◆ What to do
Return every line of the entries below that contains the string "label".

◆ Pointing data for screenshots
+++

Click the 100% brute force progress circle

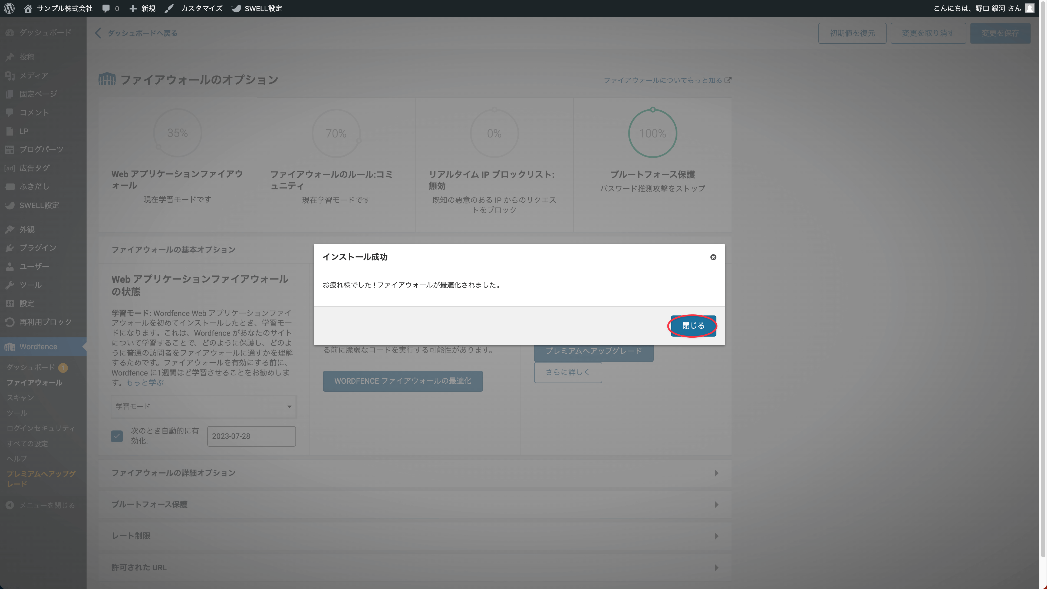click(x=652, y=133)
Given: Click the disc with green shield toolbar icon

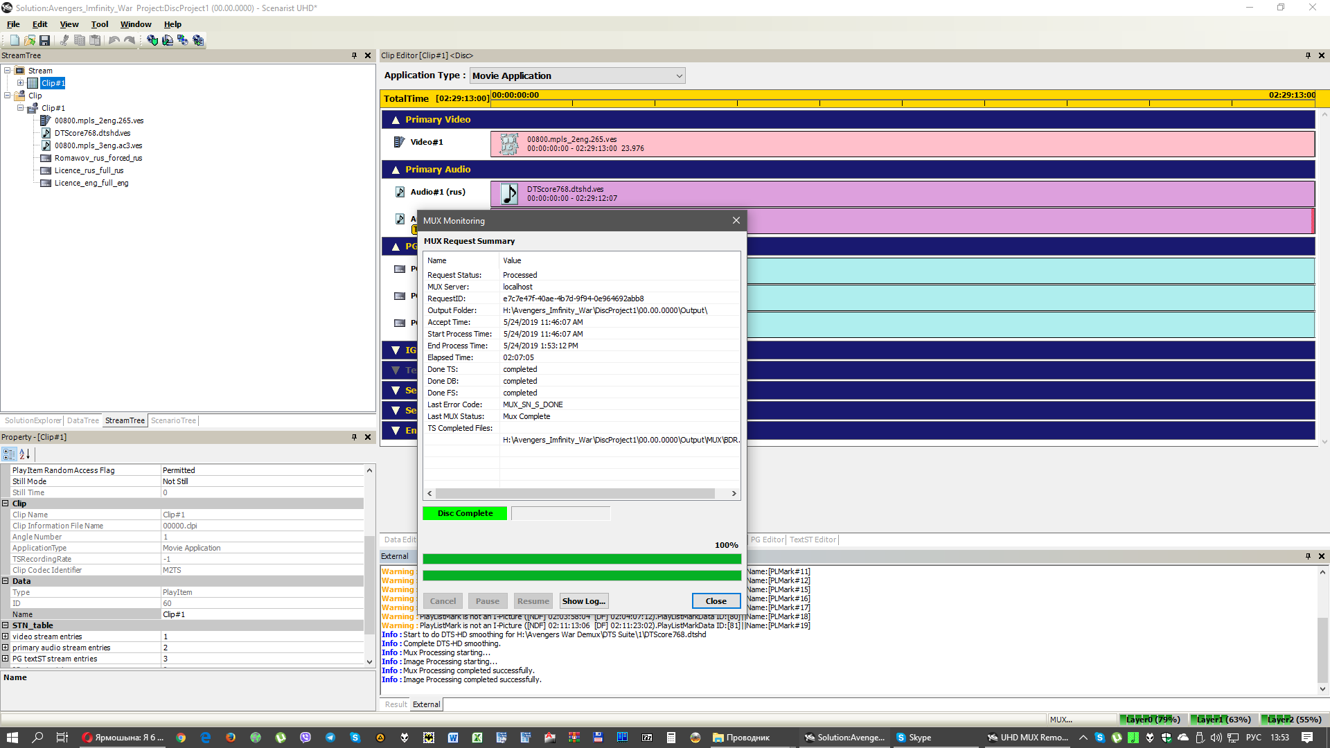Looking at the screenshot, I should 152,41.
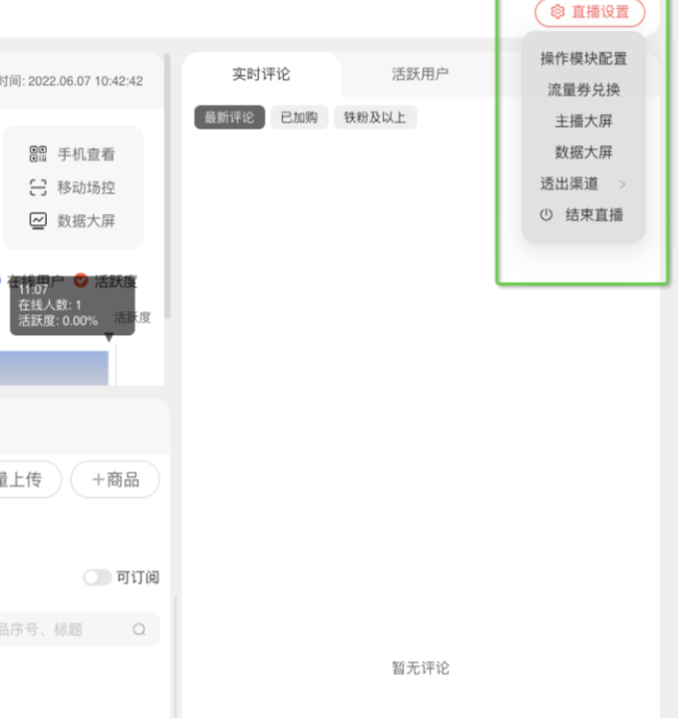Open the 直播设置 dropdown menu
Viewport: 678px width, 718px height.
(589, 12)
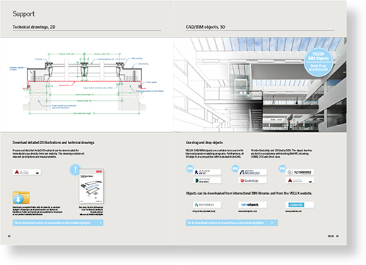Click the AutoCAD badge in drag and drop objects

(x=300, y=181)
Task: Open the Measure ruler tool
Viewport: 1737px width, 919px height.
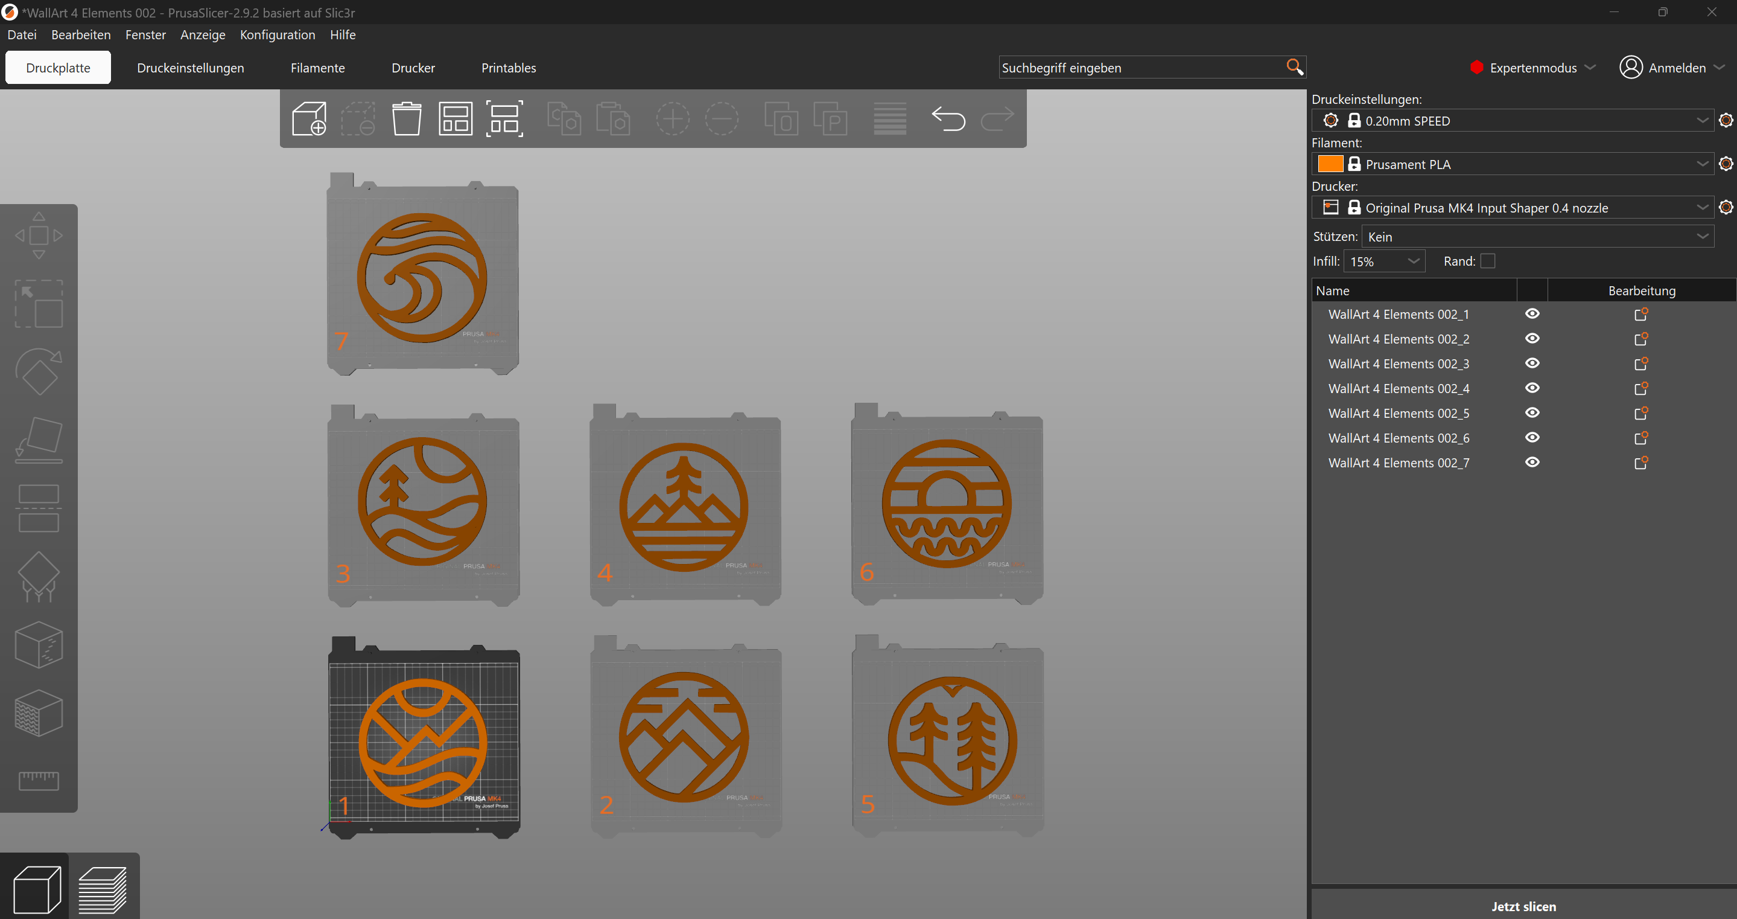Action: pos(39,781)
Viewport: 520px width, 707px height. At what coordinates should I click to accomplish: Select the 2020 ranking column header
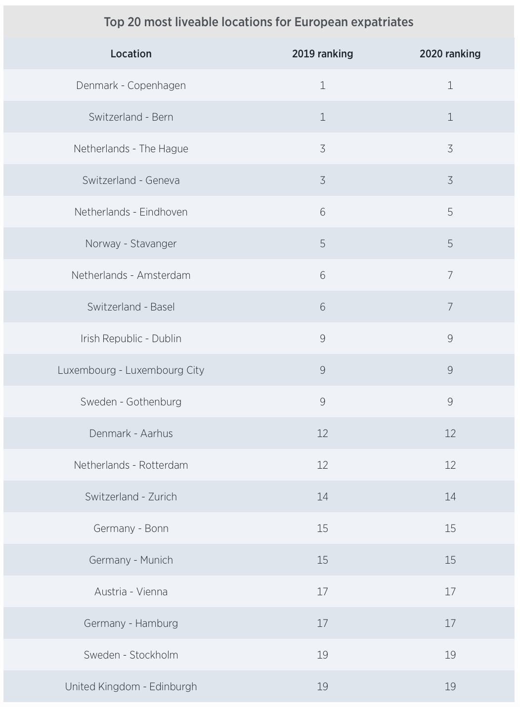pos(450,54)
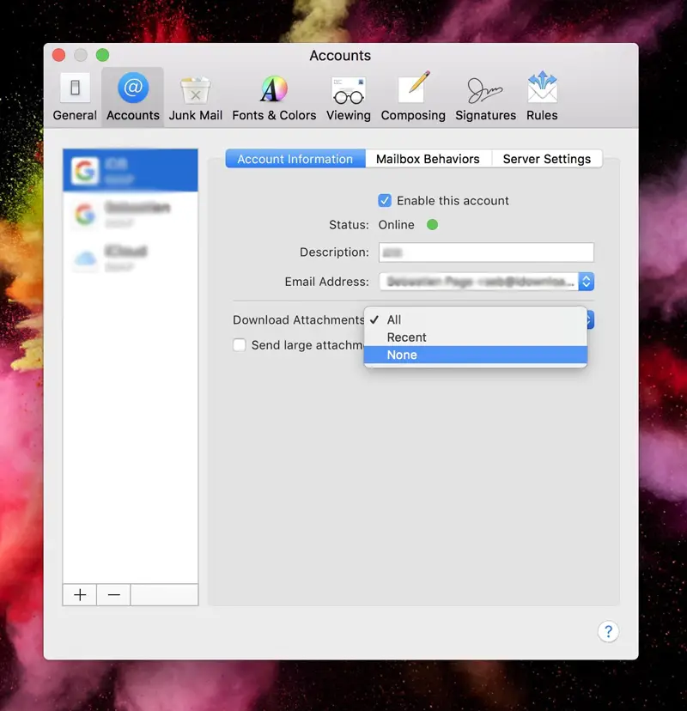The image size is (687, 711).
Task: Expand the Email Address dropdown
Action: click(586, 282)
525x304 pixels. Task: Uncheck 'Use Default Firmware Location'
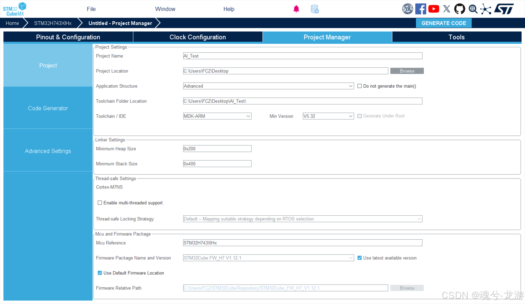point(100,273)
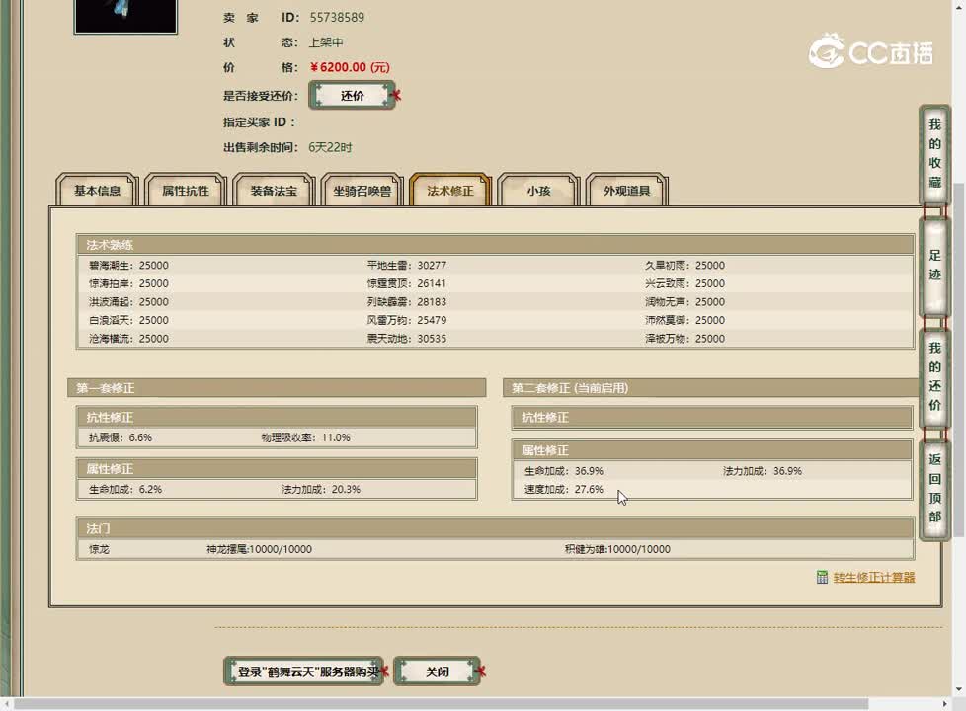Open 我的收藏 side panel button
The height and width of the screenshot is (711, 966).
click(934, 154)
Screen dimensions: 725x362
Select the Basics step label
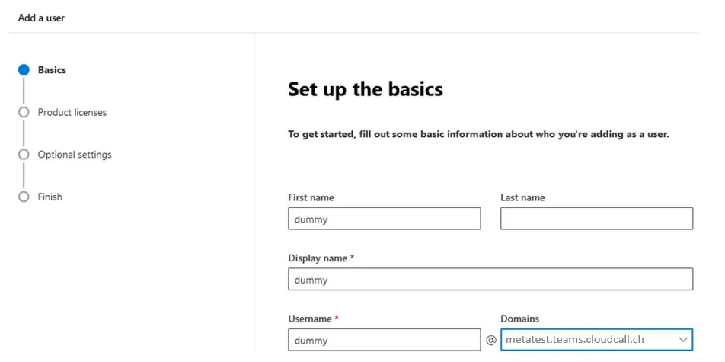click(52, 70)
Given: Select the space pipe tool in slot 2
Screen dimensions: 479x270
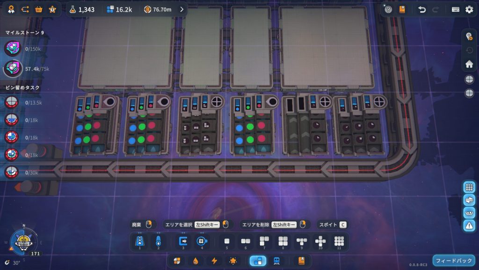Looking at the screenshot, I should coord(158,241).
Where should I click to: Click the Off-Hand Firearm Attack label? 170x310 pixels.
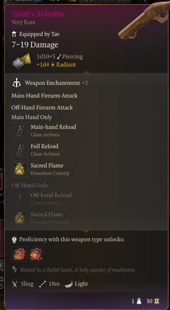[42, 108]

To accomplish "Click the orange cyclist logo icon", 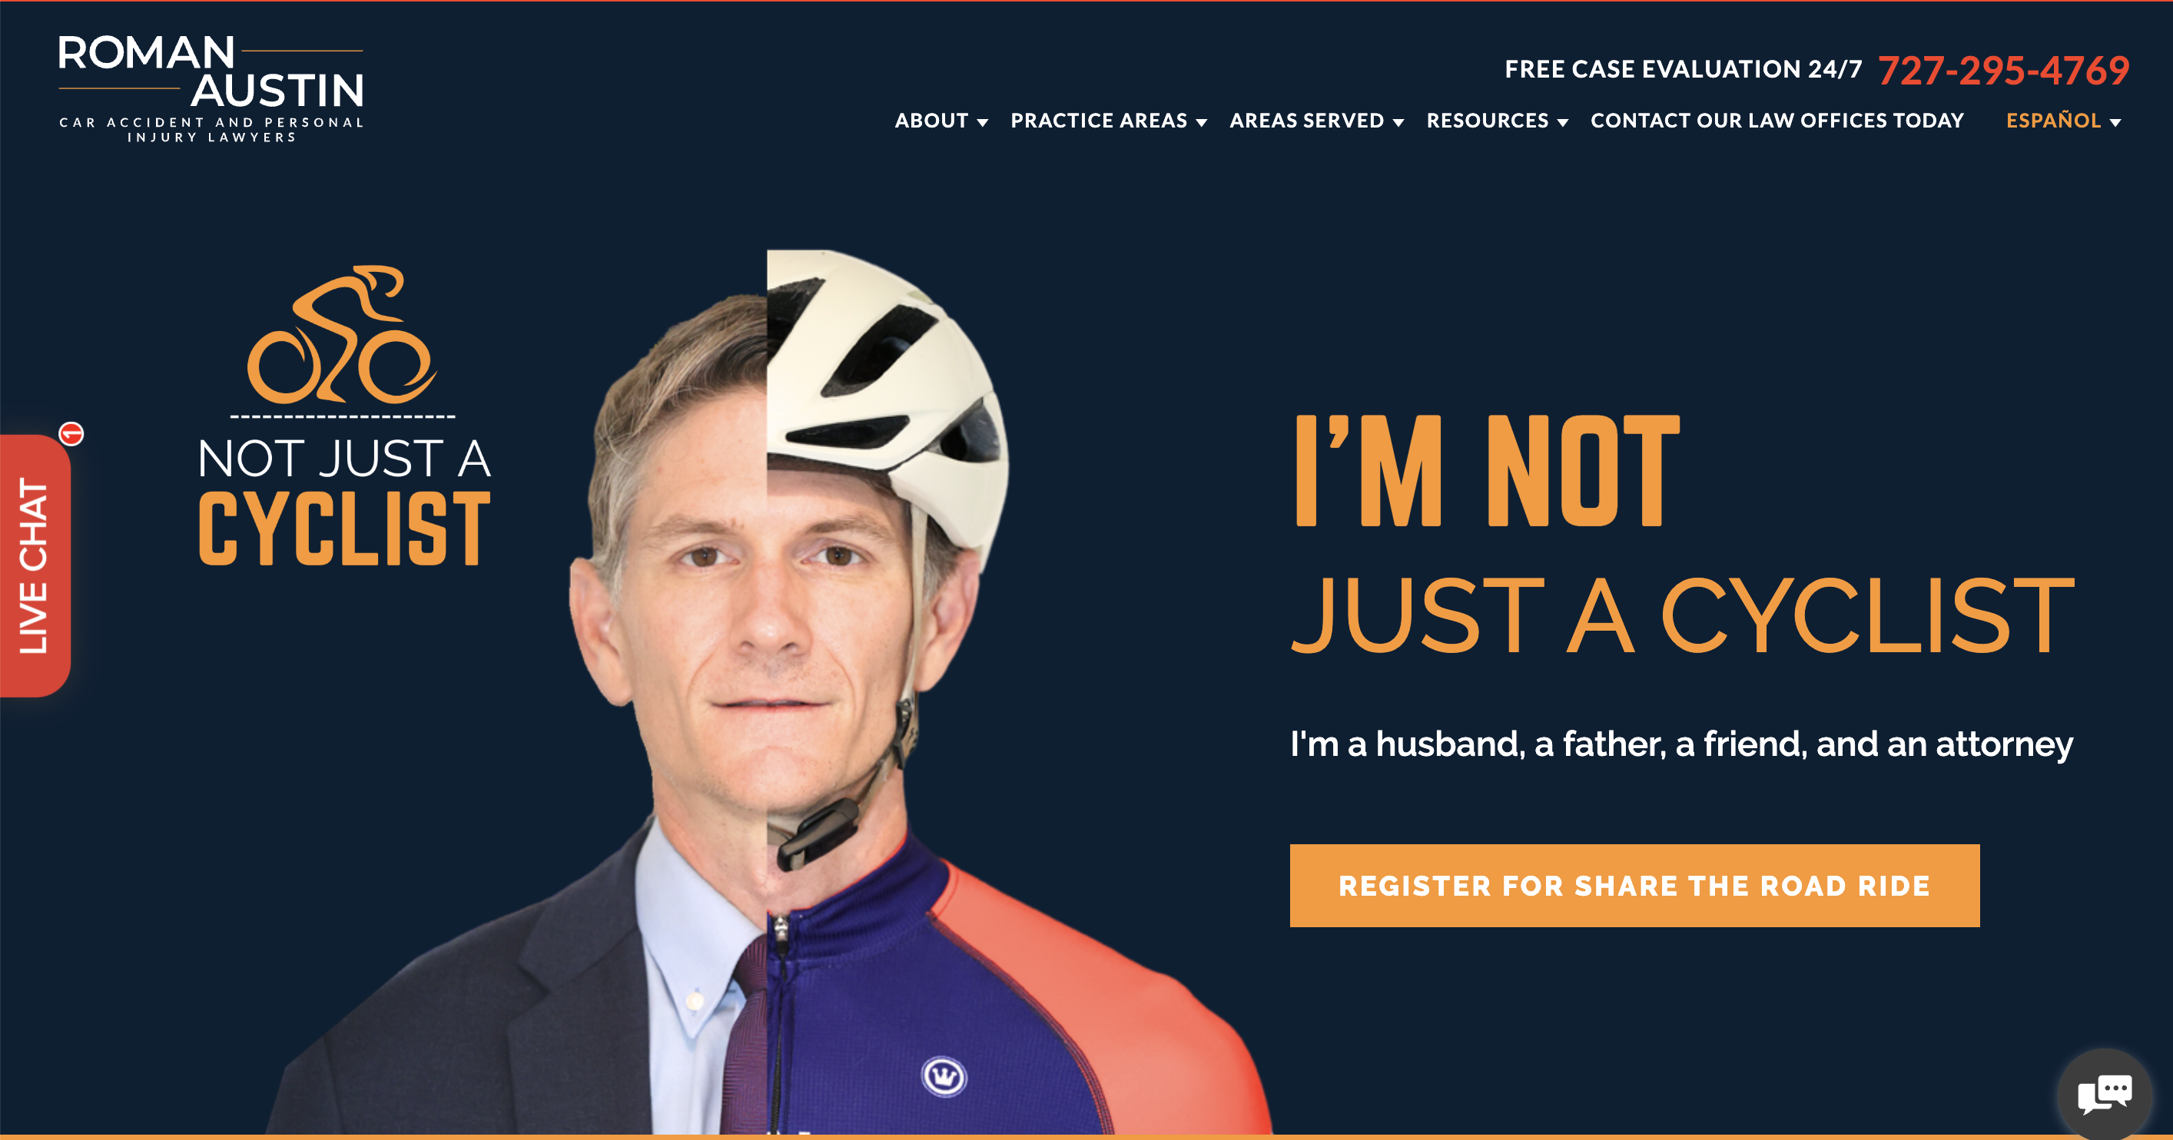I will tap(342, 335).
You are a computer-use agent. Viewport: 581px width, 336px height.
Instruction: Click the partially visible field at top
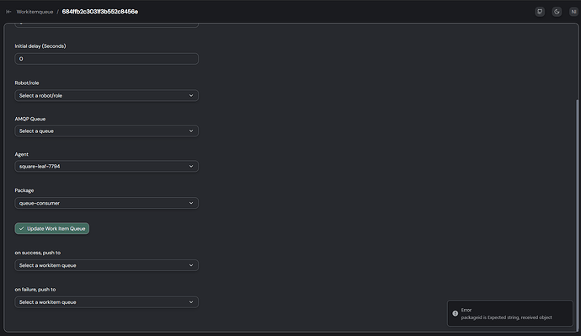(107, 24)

+++

◆ Exercise response
Select the Basics step label
Where should I click to: Click the Off-Hand Firearm Attack label? 170x310 pixels.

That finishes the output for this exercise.